Red Hat is still best known for its Linux distribution, but the company has also long offered its own OpenStack distribution and additional services as well. Today, the company launched version 12 of the Red Hat OpenStack Platform.

This update includes all of the usual stability improvements and bug fixes, but what’s probably most important for the distribution in the long run is that Red Hat is now starting to move all of its OpenStack platform to containers.

Version 12 of the platform is based on the OpenStack Pike release, the 16th release of OpenStack, which launched just over two months ago. Current Red Hat OpenStack Platform customers include the likes of BBVA, FICO, Oak Ridge National Laboratory and TechCrunch’s corporate overlords at Verizon.

Red Hat already has quite a bit of experience with containers and the Kubernetes orchestration engine thanks to its OpenShift platform. It’s no surprise then that the company is also betting on Kubernetes as the core container technology for this OpenStack containerization project as well.

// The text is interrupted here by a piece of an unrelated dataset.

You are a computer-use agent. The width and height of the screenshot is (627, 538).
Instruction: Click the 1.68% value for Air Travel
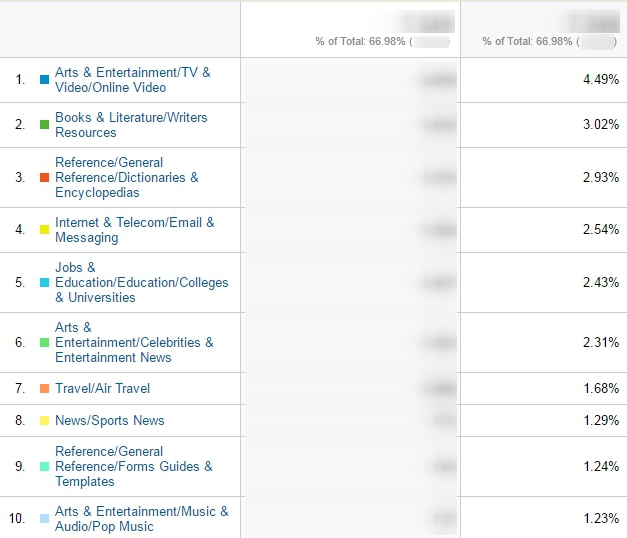click(601, 388)

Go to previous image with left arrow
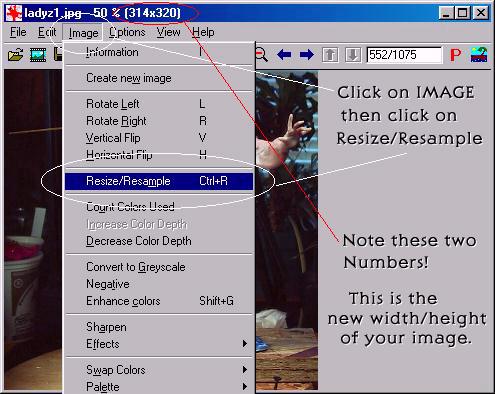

The idea of “containerizing” OpenStack isn’t all that new, of course (and the OpenStack community has its own project for this, too), but as RedHat’s Nick Barcet told me, the company isn’t interested in being the first. In his view, RedHat’s success in the market is very much predicated on its ability to offer its customers a stable upgrade path that doesn’t break their current deployments. That’s also why this current release on uses containers for a subset of OpenStack Services and why some of the containerized networking and storage services are only available as a Technology Preview. Barcet stressed that the idea here is to move all these services over to containers over time, though he didn’t want to promise any exact dates for this.

Once that move is complete, though, rolling updates without any downtime will become the standard.